§ **EXTRACT**
===
Despite the existence of techniques for performing formation evaluation and for attempting to deal with contamination, there remains a need to manipulate the flow of fluids through the downhole tool to reduce contamination as it enters and/or passed through the downhole tool. It is desirable that such techniques are capable of diverting contaminants away from clean fluid. Techniques have also been developed for contamination monitoring, such techniques relate to single flowline applications. It is desirable to provide contamination monitoring techniques applicable to multi-flowline operations.
===
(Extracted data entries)
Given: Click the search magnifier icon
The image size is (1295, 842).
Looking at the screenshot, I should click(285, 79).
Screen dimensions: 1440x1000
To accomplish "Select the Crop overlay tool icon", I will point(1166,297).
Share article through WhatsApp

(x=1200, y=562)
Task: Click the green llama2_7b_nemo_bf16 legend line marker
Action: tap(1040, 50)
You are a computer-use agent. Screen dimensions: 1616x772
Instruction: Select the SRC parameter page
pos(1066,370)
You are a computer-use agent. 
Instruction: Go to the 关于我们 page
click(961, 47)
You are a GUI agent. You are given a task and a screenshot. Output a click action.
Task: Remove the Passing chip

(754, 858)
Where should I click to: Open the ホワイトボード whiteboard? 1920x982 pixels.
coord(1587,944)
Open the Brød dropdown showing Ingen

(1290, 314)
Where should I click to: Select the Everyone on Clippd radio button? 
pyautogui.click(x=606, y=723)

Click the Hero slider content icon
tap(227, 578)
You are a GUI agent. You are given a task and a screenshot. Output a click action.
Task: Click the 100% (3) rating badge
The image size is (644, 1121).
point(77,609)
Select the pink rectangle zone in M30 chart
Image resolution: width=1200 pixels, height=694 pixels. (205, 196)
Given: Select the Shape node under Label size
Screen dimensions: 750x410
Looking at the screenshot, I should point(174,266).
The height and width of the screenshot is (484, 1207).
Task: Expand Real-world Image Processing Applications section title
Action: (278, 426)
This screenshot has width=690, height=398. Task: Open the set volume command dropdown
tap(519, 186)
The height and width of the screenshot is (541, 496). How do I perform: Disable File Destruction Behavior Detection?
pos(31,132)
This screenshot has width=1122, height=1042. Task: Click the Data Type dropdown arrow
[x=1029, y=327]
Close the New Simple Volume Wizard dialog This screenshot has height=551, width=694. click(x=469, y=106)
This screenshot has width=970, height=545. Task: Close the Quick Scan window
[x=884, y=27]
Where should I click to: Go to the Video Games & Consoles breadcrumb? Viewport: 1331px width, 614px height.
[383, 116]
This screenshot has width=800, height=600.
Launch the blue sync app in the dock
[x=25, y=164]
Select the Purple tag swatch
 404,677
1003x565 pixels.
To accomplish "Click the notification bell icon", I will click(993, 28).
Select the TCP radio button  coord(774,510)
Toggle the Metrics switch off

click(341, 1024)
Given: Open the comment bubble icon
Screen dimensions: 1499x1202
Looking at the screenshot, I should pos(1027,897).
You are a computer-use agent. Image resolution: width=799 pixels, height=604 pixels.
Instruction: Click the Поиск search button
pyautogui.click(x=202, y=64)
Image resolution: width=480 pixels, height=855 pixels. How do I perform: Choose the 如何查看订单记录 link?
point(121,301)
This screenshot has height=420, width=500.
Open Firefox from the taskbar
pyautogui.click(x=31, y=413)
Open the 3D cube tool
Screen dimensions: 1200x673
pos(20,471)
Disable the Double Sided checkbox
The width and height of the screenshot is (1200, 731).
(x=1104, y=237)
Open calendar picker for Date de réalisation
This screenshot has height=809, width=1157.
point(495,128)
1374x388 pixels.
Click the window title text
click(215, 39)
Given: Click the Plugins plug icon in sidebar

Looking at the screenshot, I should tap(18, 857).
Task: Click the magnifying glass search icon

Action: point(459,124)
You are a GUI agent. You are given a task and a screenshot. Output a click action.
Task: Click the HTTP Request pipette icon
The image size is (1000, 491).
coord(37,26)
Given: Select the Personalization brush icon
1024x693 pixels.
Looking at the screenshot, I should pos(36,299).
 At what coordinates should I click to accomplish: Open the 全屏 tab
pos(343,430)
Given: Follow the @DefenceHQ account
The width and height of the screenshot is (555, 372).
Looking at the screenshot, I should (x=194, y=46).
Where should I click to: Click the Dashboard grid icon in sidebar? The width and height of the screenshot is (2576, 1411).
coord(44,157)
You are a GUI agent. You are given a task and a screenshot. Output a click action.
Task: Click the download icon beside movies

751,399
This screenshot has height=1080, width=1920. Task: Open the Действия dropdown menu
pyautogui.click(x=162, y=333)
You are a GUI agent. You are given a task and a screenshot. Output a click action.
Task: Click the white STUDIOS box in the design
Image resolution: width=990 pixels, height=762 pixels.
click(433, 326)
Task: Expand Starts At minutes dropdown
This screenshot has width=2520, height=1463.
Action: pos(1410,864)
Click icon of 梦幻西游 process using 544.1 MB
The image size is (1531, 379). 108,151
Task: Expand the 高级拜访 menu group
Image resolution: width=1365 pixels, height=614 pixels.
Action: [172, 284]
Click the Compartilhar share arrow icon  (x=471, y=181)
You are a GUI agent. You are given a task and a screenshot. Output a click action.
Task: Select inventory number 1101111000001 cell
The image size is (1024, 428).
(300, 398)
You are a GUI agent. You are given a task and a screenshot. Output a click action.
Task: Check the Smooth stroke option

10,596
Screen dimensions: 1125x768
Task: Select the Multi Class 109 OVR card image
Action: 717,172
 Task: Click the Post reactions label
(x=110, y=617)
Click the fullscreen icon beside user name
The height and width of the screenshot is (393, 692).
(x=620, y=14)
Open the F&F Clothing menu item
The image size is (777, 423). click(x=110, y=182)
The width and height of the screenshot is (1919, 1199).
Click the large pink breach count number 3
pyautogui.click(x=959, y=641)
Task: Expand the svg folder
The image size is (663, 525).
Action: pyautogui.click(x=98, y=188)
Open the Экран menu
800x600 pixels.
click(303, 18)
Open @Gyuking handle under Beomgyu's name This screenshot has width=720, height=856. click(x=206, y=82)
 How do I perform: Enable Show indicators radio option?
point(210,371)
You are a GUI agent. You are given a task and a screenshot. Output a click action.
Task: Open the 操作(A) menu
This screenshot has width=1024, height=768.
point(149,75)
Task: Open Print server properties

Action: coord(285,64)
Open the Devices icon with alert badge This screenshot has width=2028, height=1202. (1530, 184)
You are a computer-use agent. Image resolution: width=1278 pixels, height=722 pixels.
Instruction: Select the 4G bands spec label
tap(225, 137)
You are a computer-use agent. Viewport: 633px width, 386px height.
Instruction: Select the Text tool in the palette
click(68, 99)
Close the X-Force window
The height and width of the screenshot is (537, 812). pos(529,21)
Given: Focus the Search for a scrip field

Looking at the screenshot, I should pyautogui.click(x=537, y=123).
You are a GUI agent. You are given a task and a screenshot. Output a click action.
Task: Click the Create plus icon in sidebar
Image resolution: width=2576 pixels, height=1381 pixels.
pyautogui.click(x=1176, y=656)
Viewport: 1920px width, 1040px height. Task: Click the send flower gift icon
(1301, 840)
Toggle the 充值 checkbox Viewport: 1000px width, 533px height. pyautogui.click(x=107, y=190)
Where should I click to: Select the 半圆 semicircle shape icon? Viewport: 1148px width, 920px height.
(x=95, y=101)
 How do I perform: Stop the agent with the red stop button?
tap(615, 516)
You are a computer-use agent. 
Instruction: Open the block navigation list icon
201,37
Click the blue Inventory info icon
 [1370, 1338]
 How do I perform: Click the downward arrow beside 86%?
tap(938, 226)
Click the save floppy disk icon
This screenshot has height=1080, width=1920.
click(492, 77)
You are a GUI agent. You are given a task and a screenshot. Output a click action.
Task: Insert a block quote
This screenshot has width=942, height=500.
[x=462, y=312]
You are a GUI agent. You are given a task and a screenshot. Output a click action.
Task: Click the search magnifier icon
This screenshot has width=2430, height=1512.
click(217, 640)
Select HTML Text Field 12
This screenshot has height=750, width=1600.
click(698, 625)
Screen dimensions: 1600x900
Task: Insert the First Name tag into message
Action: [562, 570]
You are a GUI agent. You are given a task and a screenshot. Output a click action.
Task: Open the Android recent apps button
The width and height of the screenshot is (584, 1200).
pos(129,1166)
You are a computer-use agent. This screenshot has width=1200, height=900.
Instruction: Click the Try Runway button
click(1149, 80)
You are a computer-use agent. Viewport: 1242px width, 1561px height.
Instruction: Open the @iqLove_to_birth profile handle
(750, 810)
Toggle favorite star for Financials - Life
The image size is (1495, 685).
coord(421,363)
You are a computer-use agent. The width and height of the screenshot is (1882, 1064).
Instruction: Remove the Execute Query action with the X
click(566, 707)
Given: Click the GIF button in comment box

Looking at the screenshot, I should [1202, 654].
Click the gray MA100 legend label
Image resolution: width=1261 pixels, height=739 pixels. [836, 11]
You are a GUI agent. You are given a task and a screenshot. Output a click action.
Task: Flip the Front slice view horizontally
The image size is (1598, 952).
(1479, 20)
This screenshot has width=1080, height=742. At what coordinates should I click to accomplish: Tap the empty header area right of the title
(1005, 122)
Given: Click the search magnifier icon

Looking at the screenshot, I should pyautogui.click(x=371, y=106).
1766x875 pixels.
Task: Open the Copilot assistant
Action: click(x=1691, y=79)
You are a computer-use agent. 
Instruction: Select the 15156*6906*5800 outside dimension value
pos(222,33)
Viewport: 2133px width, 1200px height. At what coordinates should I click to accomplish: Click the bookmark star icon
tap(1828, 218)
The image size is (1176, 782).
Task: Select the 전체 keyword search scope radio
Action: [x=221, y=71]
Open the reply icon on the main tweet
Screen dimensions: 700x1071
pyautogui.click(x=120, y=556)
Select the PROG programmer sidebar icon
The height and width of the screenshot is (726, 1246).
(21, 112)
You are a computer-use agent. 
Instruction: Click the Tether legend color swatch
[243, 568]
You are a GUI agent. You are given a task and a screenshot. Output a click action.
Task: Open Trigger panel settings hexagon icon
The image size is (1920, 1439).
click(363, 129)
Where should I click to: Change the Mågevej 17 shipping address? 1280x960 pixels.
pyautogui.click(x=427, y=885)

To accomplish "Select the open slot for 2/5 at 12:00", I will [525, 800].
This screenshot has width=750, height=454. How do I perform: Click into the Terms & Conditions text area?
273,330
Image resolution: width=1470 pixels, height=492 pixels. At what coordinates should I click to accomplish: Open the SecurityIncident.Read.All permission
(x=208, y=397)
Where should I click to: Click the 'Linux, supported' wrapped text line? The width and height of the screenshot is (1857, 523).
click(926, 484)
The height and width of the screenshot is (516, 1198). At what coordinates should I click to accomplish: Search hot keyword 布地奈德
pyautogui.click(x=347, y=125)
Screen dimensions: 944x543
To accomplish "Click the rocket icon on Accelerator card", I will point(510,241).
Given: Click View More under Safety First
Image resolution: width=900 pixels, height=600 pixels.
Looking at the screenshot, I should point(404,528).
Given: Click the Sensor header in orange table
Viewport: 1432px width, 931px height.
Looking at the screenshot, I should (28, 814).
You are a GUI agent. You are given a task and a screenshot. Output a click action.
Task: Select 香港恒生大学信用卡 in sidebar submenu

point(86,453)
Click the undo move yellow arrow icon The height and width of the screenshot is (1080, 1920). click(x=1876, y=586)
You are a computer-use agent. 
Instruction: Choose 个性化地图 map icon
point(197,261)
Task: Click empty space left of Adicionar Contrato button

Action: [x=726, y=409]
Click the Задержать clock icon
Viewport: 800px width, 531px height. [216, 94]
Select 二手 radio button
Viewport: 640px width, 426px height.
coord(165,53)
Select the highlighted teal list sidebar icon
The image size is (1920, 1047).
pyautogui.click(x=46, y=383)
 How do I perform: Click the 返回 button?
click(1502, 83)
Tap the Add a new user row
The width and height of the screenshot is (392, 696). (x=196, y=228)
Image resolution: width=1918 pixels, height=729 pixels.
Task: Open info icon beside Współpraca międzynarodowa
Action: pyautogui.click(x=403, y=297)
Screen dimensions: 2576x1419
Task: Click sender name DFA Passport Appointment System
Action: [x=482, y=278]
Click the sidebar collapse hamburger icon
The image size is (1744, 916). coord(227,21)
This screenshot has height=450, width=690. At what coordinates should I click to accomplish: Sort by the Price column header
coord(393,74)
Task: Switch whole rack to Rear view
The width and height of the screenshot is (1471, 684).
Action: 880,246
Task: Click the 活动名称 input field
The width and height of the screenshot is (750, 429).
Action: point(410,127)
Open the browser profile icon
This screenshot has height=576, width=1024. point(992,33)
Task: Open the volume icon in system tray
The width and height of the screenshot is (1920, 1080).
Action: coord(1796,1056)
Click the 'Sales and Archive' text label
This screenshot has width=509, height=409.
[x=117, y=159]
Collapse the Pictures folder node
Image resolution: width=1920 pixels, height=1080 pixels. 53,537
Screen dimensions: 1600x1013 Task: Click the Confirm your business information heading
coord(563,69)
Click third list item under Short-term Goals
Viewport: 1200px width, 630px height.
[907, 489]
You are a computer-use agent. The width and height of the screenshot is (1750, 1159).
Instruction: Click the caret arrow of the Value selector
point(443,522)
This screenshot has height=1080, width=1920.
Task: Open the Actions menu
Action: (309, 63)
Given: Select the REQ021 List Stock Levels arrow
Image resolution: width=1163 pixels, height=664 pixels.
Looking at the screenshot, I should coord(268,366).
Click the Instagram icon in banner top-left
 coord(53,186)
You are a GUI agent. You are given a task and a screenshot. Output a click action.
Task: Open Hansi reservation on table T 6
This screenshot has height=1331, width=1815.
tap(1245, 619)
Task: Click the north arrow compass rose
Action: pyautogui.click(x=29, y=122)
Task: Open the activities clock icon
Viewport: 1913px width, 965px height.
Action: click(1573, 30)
===
§ **WHAT TO WORK ON**
[1] List each thing the passage on downhole contamination says is needed or desirable.
[2] Resume the passage on contamination in downhole tools, starting right after its final sentence.

§ **RESULTS FOR THE EXERCISE**
[1]
- A way to manipulate the flow of fluids through the downhole tool to reduce contamination as it enters and/or passes through the tool
- Techniques capable of diverting contaminants away from clean fluid
- Contamination monitoring techniques applicable to multi-flowline operations

[2]
It is further desirable that techniques be capable of one of more of the following, among others: analyzing the fluid passing through the flowlines, selectively manipulating the flow of fluid through the downhole tool, responding to detected contamination, removing contamination, providing flexibility in handling fluids in the downhole tool, the ability to selectively collect virgin fluid apart from contaminated fluid; the ability to separate virgin fluid from contaminated fluid; the ability to optimize the quantity and/or quality of virgin fluid extracted from the formation for sampling; the ability to adjust the flow of fluid according to the sampling needs; the ability to control the sampling operation manually and/or automatically and/or on a real-time basis, analyzing the fluid flow to detect contamination levels, estimate time to clean up contamination, calibrate flowline measurements, cross-check flowline measurements, selectively combine and/or separate flowlines, determining contamination levels and compare flowline data to known values. Finally, it is desirable that techniques be developed to adjust the wellbore operation to optimize the testing and/or sampling process. In some cases, such optimization may be in response to real time measurements, operator commands, pre-programmed instructions and/or other inputs. To this end, the present invention seeks to optimize the formation evaluation process.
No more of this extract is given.